Credo Beauty has joined the Responsible Mica Initiative (RMI), which focuses on the elimination of child labor in mining for mica by 2022, as it attempts to further its clean beauty mission.
Special report: Ethical Beauty
Mica is a mineral often used to produce shimmer or glitter in cosmetics, however it’s often mined by child workers in India. The RMI is committed to establishing a responsible and sustainably mica supply chain in the Indian states of Jharkhand and Bihar.
Despite India’s laws against child labor, around 90% of the mines located in Jharkhand and Bihar are unregulated and approximately 22,000 children might be working in the mica mines.
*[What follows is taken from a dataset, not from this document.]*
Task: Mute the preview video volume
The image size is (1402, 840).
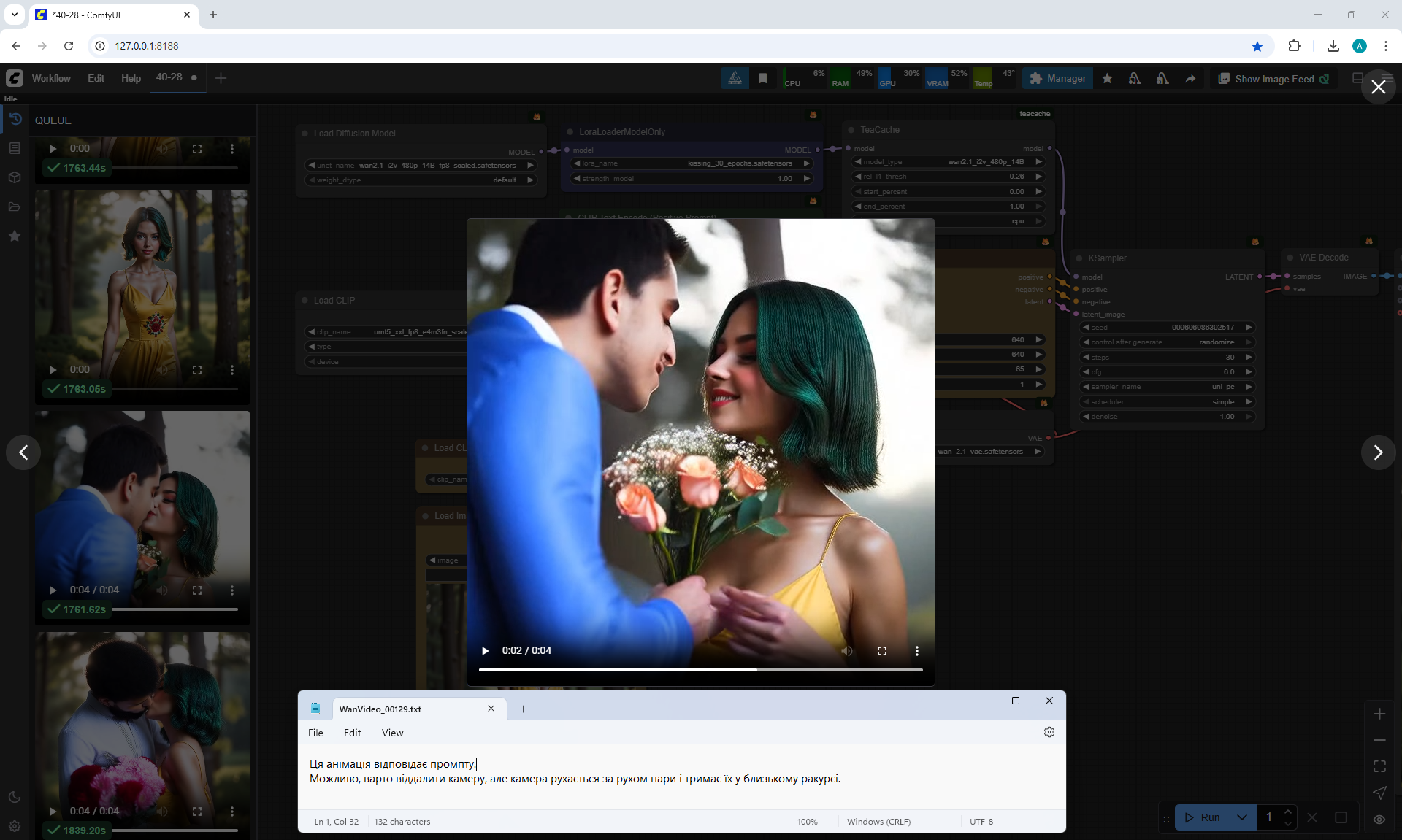Action: point(847,651)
The conditions are dangerous and the pay is low.
Because the majority of mica used in the beauty industry is sourced in India, where the area is impoverished, boycotting its mining would hurt local families’ income. Instead, RMI engages companies, civil society organizations, industry associations and governments to develop and implement integrated program pillars to establish workplace standards. RMI also works to empower communities and support the formulation of a legal framework in the mica sector.
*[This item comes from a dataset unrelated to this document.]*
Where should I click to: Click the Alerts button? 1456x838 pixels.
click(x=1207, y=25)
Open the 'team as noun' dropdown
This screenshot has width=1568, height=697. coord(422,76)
“Clean beauty is not only about safer formulas with more plant-based ingredients,” said Mia Davis, Credo’s director of environmental and social responsibility. “Ethical production needs to be a part of the ‘clean’ movement. Compensating people with a living wage and ensuring safe working conditions is crucial. Credo has joined RMI to work with other stakeholders to call for these basic human rights.”
“This is a complicated issue, and the supply chain is very murky, so processors’ claims of ‘no child labor’ may be meaningless,” said Annie Jackson, Credo’s co-founder and COO. “We joined RMI so that we can work together with others in our industry. We know that can’t change this issue this alone, nor can we just stand by.”
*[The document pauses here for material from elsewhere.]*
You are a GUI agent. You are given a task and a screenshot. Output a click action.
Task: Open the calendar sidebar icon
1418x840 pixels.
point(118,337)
Colors & Effects, a brand of BASF, also joined the discussion surrounding responsibly sourced mica. The company released a video tour of its North American mine in Hartwell, Georgia, where it sources the mineral in full transparency.
Colors & Effects' wholly owned mine is free of child labor, and provides fair and safe working conditions to its workers. The supply chain tracks its mica from source to supply, enabling the guarantee of zero child labor.